■ **任务要求 1**
打印Kafka配置摘录中从“# Switch to”一直到“其他配置项，开发测试环境可使用默认配置；生产环境推荐如下配置。”的全部文字，不作任何改动。
■ **任务要求 2**
将Kafka配置摘录中以“num.partitions：topic默认的partitions数量”开头的那一段改写得更简短，保留其主要事实。
■ **任务要求 3**
列出Kafka配置摘录中出现的全部英文模块标题。

Kafka最佳实践

broker配置

broker配置文件为config/server.properties文件，配置内容主要分为以下几个模块，其他详细配置参见-Kafka用户手册：

Server Basics

Kafka server 基本配置

broker.id：是kafka集群server的唯一标识。
delete.topic.enable：是否开启topic删除功能，可根据具体需求决定。开发测试环境推荐开启，生产环境推荐关闭。

# The id of the broker. This must be set to a unique integer for each broker.
broker.id=0

# Switch to enable topic deletion or not, default value is false
#delete.topic.enable=false

Socket Server Settings

Kafka 网络相关配置

listeners：由用户配置协议，ip，port。
其他配置项，开发测试环境可使用默认配置；生产环境推荐如下配置。

# The address the socket server listens on. It will get the value returned from
# java.net.InetAddress.getCanonicalHostName() if not configured.
#   FORMAT:
#     listeners = listener_name://host_name:port
#   EXAMPLE:
#     listeners = PLAINTEXT://your.host.name:9092
listeners=PLAINTEXT://172.21.195.89:9092

# Hostname and port the broker will advertise to producers and consumers. If not set,
# it uses the value for "listeners" if configured.  Otherwise, it will use the value
# returned from java.net.InetAddress.getCanonicalHostName().
#advertised.listeners=PLAINTEXT://your.host.name:9092

# Maps listener names to security protocols, the default is for them to be the same. See the config documentation for more details
#listener.security.protocol.map=PLAINTEXT:PLAINTEXT,SSL:SSL,SASL_PLAINTEXT:SASL_PLAINTEXT,SASL_SSL:SASL_SSL

# The number of threads that the server uses for receiving requests from the network and sending responses to the network
num.network.threads=8

# The number of threads that the server uses for processing requests, which may include disk I/O
num.io.threads=8

# The send buffer (SO_SNDBUF) used by the socket server
socket.send.buffer.bytes=1048576

# The receive buffer (SO_RCVBUF) used by the socket server
socket.receive.buffer.bytes=1048576

# The maximum size of a request that the socket server will accept (protection against OOM)
socket.request.max.bytes=104857600

Log Basics

Kafka log 基本配置

log.dirs：log文件存储路径
num.partitions：topic默认的partitions数量。在创建topic时，一般会指定partitions数量，因此该配置项在上述条件下基本无用。为了防止在创建topic时，未指定partitions数量，因此推荐使用配置为3。
其他配置推荐使用默认配置

# A comma seperated list of directories under which to store log files
log.dirs=/home/ggzjs/kafka-logs

# The default number of log partitions per topic. More partitions allow greater
# parallelism for consumption, but this will also result in more files across
# the brokers.
num.partitions=3

# The number of threads per data directory to be used for log recovery at startup and flushing at shutdown.
# This value is recommended to be increased for installations with data dirs located in RAID array.
num.recovery.threads.per.data.dir=1

Internal Topic Settings

Kafka 内部topic配置

开发测试环境推荐使用默认配置，均为1
生产环境推荐如下配置，replication数量为3，isr数量为2。

# The replication factor for the group metadata internal topics "__consumer_offsets" and "__transaction_state"

■ **记录信息**

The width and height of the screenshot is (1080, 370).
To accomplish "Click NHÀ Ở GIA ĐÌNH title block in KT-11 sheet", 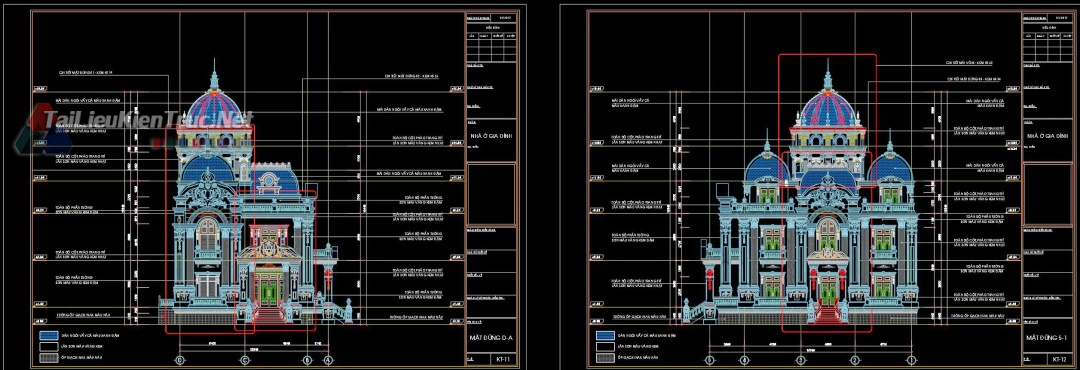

■ **输出结果 1**
# Switch to enable topic deletion or not, default value is false
#delete.topic.enable=false

Socket Server Settings

Kafka 网络相关配置

listeners：由用户配置协议，ip，port。
其他配置项，开发测试环境可使用默认配置；生产环境推荐如下配置。

■ **输出结果 2**
num.partitions设定topic默认分区数。创建topic时通常会指定分区数，因此该项基本无用；为防止创建时未指定分区数，推荐设为3。

■ **输出结果 3**
Server Basics、Socket Server Settings、Log Basics、Internal Topic Settings